Figure 2. The serum levels of TGF-β1 (A), IL-8 (B), and IL-17 (C) at different time points. *p < .05.

Figure 2. The serum levels of TGF-β1 (A), IL-8 (B), and IL-17 (C) at different time points. *p < .05.

Figure 3. The serum level of IL-17 was significantly correlated with TGF-β1 (A) and IL-8 (B).

Figure 3. The serum level of IL-17 was significantly correlated with TGF-β1 (A) and IL-8 (B).

Discussion

Pulmonary fibrosis is the common pathological change, which is benign but has relatively bad prognosis. It will end up with respiratory failure to death because of alveolar-capillary functional unit loss little by little. Various factors are associated with pulmonary fibrosis, including genetic factors, environmental exposure, smoking, gastroesophageal reflux disease, diabetes mellitus, infectious agents, and commonly prescribed drugs, such as bleomycin-A5 [Citation3]. Although pulmonary fibrosis has been investigated for decades, the exact molecular mechanism is still unclear to us. In recent years, more and more researches have suggested that the cytokines played an important role in pulmonary fibrosis [Citation13,Citation19].

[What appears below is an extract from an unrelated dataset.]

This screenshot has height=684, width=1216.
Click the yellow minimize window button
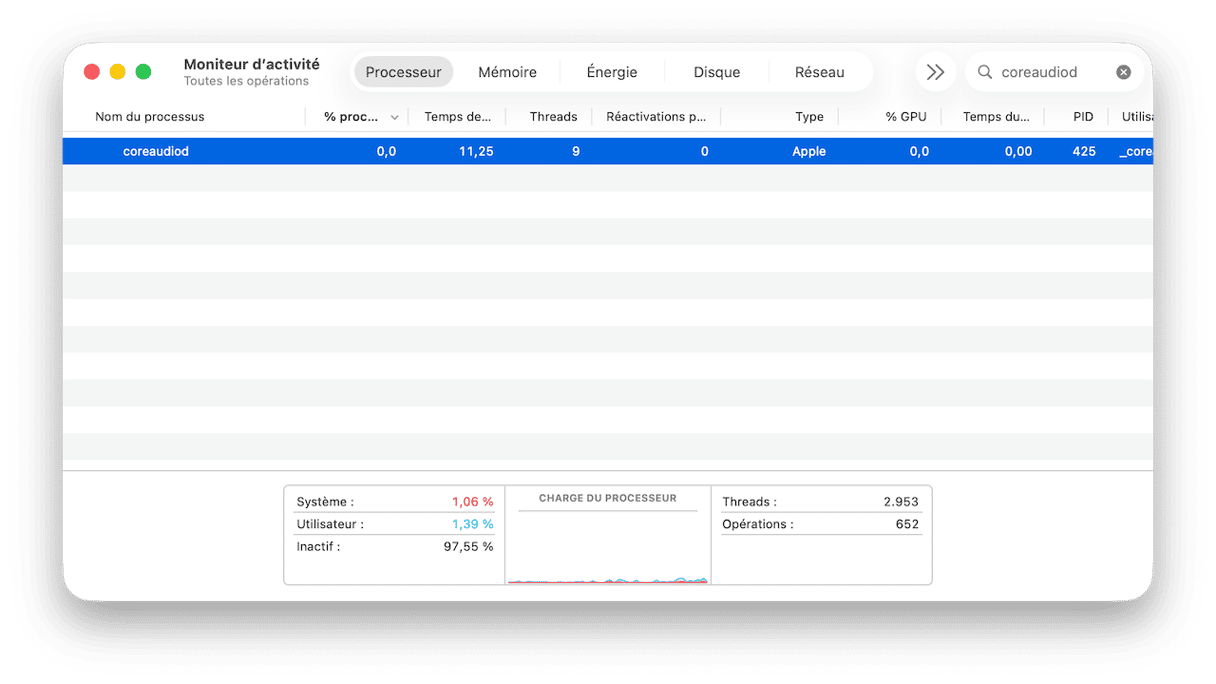[117, 72]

In the current study, we analyzed serum level of 3 important inflammatory cytokines in bleomycin-A5-induced rats pulmonary fibrosis model. Compared with control group, the serum level of TGF-β1, IL-8 and IL-17 significantly increased in rats with pulmonary fibrosis. DEX has been used to treat pulmonary fibrosis for decades. In the current study, we found there was no significant difference between the cathrra and pulmonary fibrosis scores in the model group and the DEX group. While DEX (4 mg/kg) decreased the serum IL-17 of pulmonary fibrosis rats compared with model group, suggesting DEX inhibited immune response of rats in the DEX group.

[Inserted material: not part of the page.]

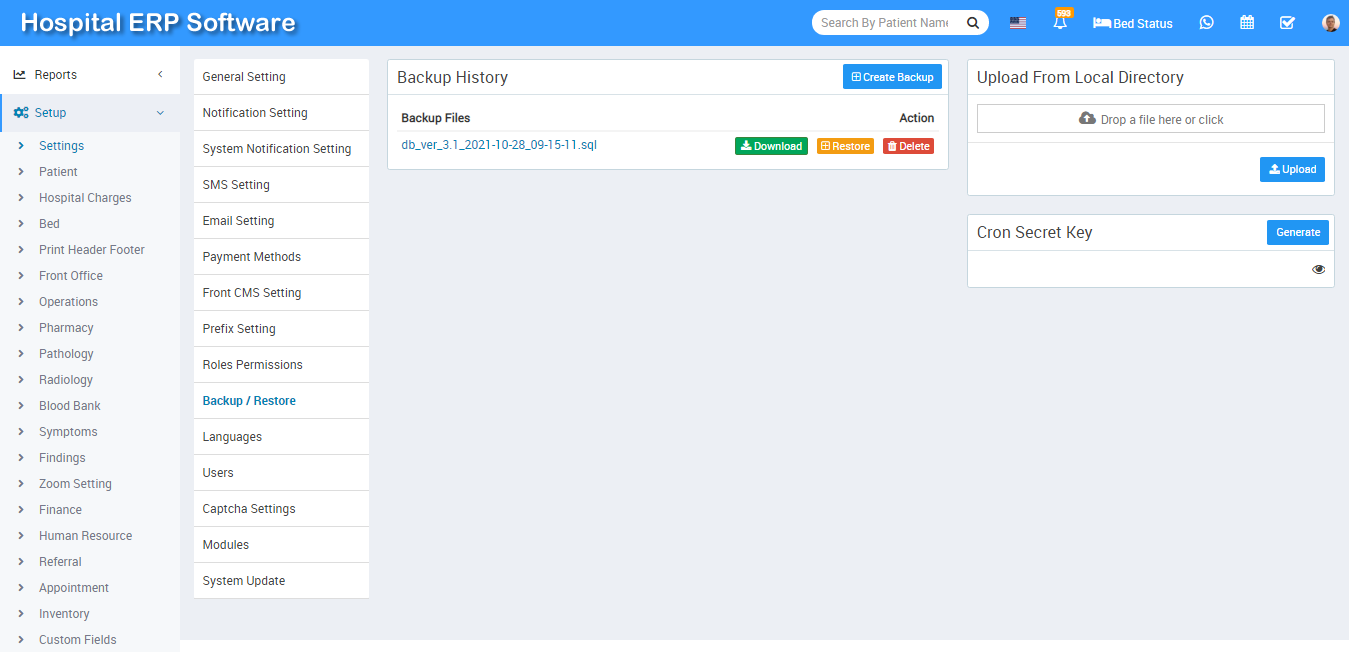Select the Email Setting menu item
1349x657 pixels.
tap(238, 221)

IL-17 has been discovered as a pre-inflammation cytokine, a homodimer protein, produced by activated peripheral T cells. Researchers suggest that IL-17 is mainly derived from activated human CD4 + T memory cells, and then is also found that IL-17 can also be produced by TCR + CD4-CD8- thymus cells, epithelial cells and endothelial cells [Citation14,Citation20].

Studies show that IL-17 is the most important effector produced by Th17 cells. IL-17 can induce the expressions of other inflammatory cytokines (e.g., TNF, IL-6 and chemokines) to mediate the local infiltration of inflammatory cells and induce tissue damage [Citation21]. As an important agent between T lymphocytes and neutrophils, IL-17 takes part in the recruitment of neutrophils in the airway under inflammation condition, by stimulating the bronchial epithelial, capillary endothelial cells and fibroblasts synthesizing and releasing adherence factors (IL-8, GCP-2, MIP-2 and biological factors, etc). It has been proved in vitro that IL-17 could promote human respiratory epithelial cells and venous endothelial cells secreting NCF-A and follows the time-concentration dependence [Citation22]. IL-17 plays an important role in systemic anti-infection immunity, tumor immunology, transplantation immunity and autoimmune disorders. In recent years researches about IL-17 have increased in respiratory inflammations, chronic obstructive pulmonary disease, bronchial asthma and all respiratory disorders, but relatively less in the pathogenesis of pulmonary fibrosis home and abroad. Bleomycin-A5-induced pulmonary fibrosis can be divided into two stages: early stage with inflammation and later stage with fibrosis. According to the above research, we can suppose that IL-17 plays a role in the early stage of pulmonary fibrosis pathogenesis [Citation23].

To summary, in the current study we show that DEX could reduce serum level of IL-17 in rats of bleomycin-A5-induced pulmonary fibrosis.

Acknowledgements

This work has no funding.

Disclosure statement

The authors have declared none conflict of interests.